Catherine: can you at least TRY to take this seriously?!
Caleb: Fine, I'll try. Just don't get your taco in a twist, baby.
Catherine: Was that you trying to be sexist, or racist?!
Caleb: Whatever pisses you off more. *grins*
Yolei: You ever look at the sun and think "wow... what if it like, explodes, and like, it sets us all on fire, or like it- it kills us all, and we're just dead forever"?
Hitaru, eating animal crackers: No, that is literally the most terrifying thing I've ever heard. Do you think that often? that's frightening.
Holly, explaining to her therapist about her Father: I asked my mom out to dinner, and my father found out, and asked what that's about, but Father likes to shout really loud. Loud enough to knock the lamps and dressers to the ground, in my memory....
Jacob: You know, Losers should sit down and know their place/
Delilah: Exactly. So SIT DOWN.
Mia, wearing a black wig: awwww, I'm Miyu! and i'm a piece of sHIT-
Mia: I'm an anorexic wannabe! I wanna be just like MIA!
Miyu: ...
Mia: *throws the wig on the ground*
Miyu: :<
Sayako: my motto is, if you fall down, stay down. There's no point in getting up.
Tai: o_o"
Sayako: My mom's boyfriend used to say, if you think you can, you're wrong.
Izzy: is that all he said??
Sayako: he also said, quit.
Coral: are you thirsty? *hands her a bottle of water*
Sayako: No. There's not enough for everyone. *throws the bottle behind her* I used to play Softball. Then my mom's boyfriend's son gave me some great advice. He yelled, "Saya, you SUCK-"
Isaiah, to August: take off your shirt~
Jessica: *smacks* wHERE'S YOUR MOTHER--
Izzy: What Isaiah does its basically cognitive distortions.
Hitaru: Coginez disportions.
Izzy:... No. Cognitive distortions.
Hitaru: Hagendaz dispertions.
Izzy: Getting farther away. Cognitive distortions.
Hitaru: I dunno what that means.
Izzy: it's where you think things are different than they actually are.

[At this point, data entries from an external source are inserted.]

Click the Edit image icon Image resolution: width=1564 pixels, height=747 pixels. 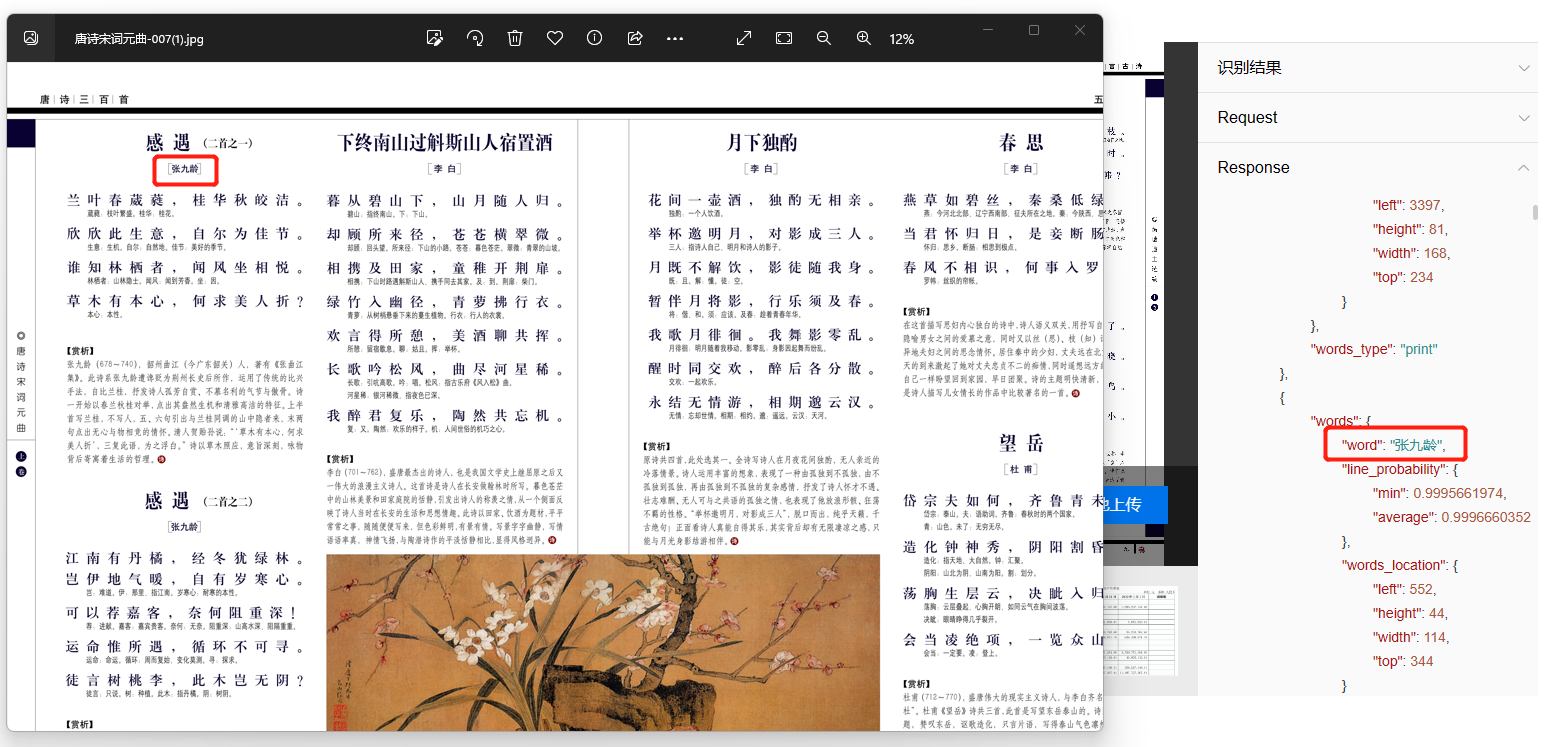coord(434,38)
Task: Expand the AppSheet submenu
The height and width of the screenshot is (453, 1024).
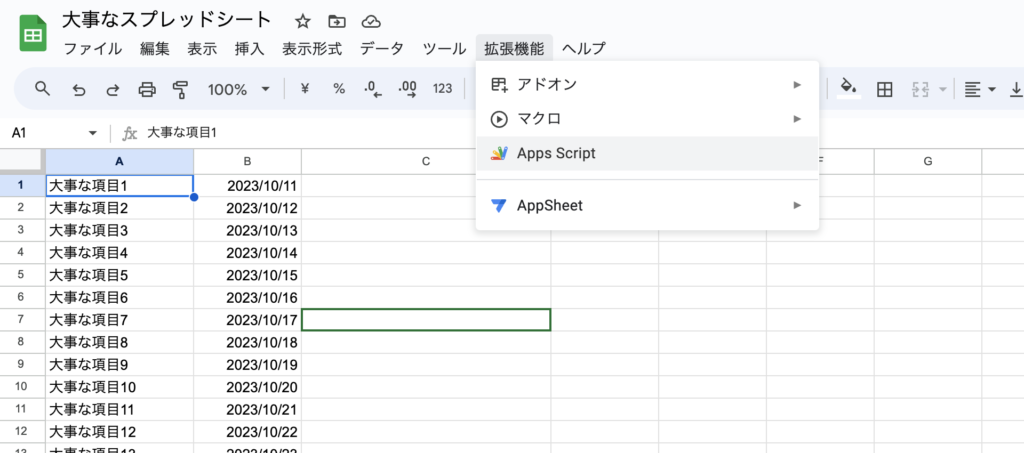Action: [797, 205]
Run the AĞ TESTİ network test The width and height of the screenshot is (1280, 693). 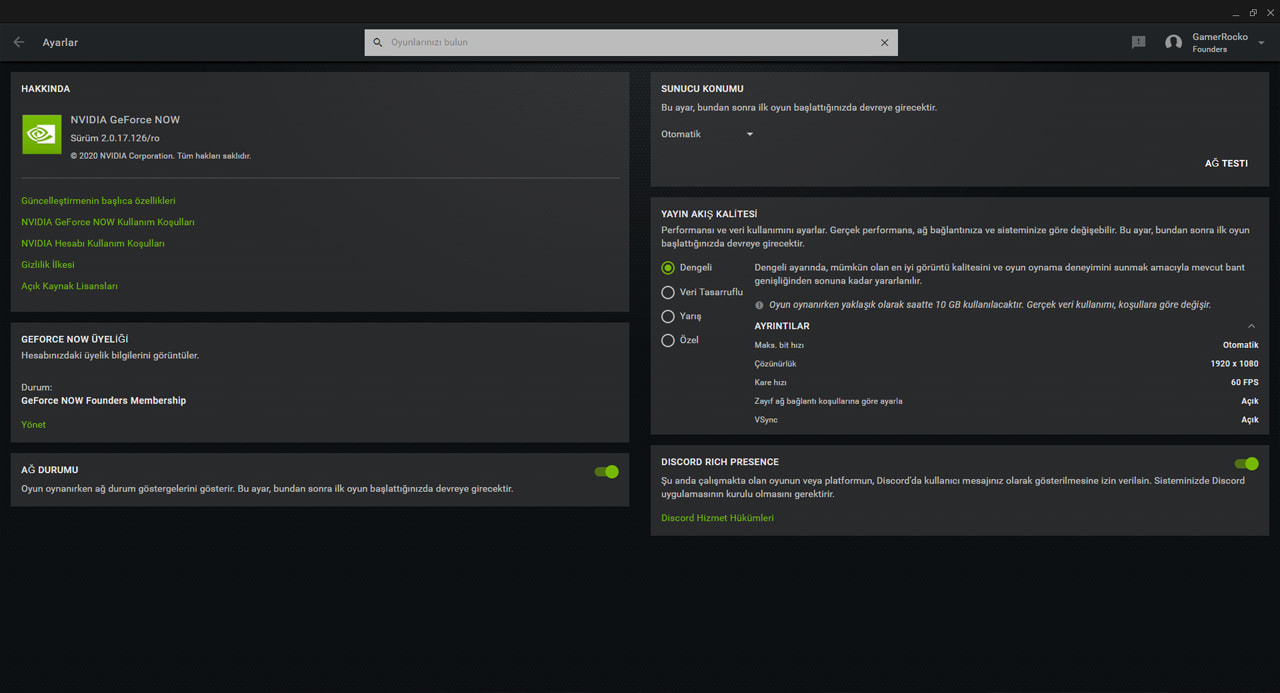click(x=1225, y=163)

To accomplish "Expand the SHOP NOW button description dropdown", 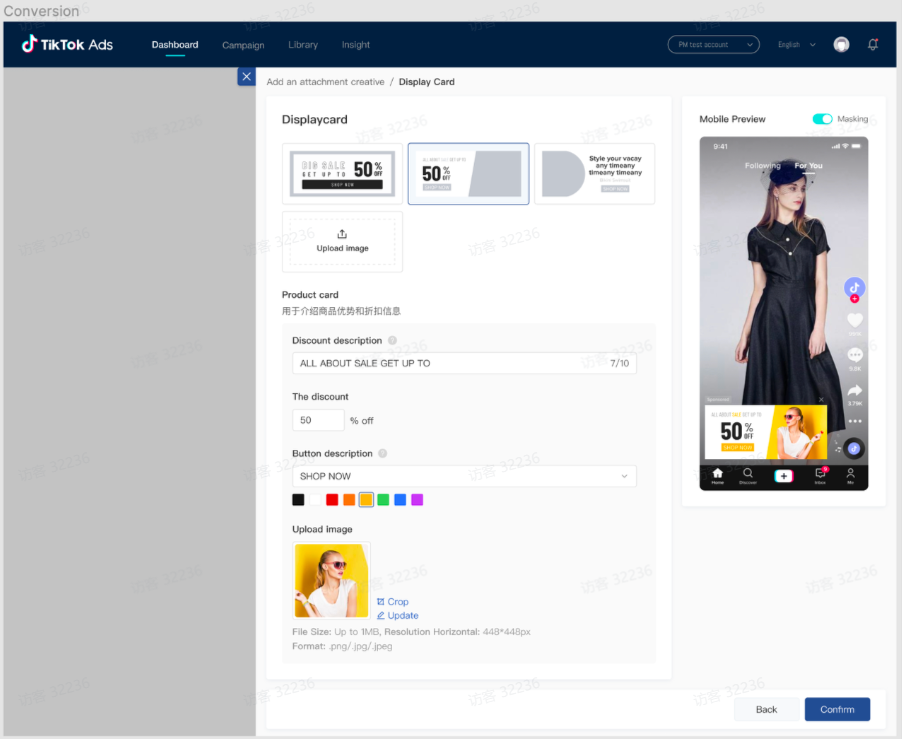I will (623, 476).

Hitaru: ohhh, like imaginary!
Izzy: Yes, but bad imaginary.
Hitaru: *gasps* Noooooo!! :<
Isaiah, trying to get Delilah to talk about tekara: *basically pinning Delilah to the wall* You're gonna tell us EVERYTHING we want to know.
Delilah: alright, alright! You're gonna go down to the local pharmacy, ask for something called viagra, and it's gonna help you to go fUCK YOURSELF!
Jessica, walking into the kitchen: okay, just gonna make myself some toast- ... wHO PUT THE TOASTER OVEN ON SIX?! I mean, that's not even GOOD TOAST! four is good toast, five is BURNT toast, but SIX?!...... WHAT WERE YOU CREMATING IN THE TOASTER OVEN?!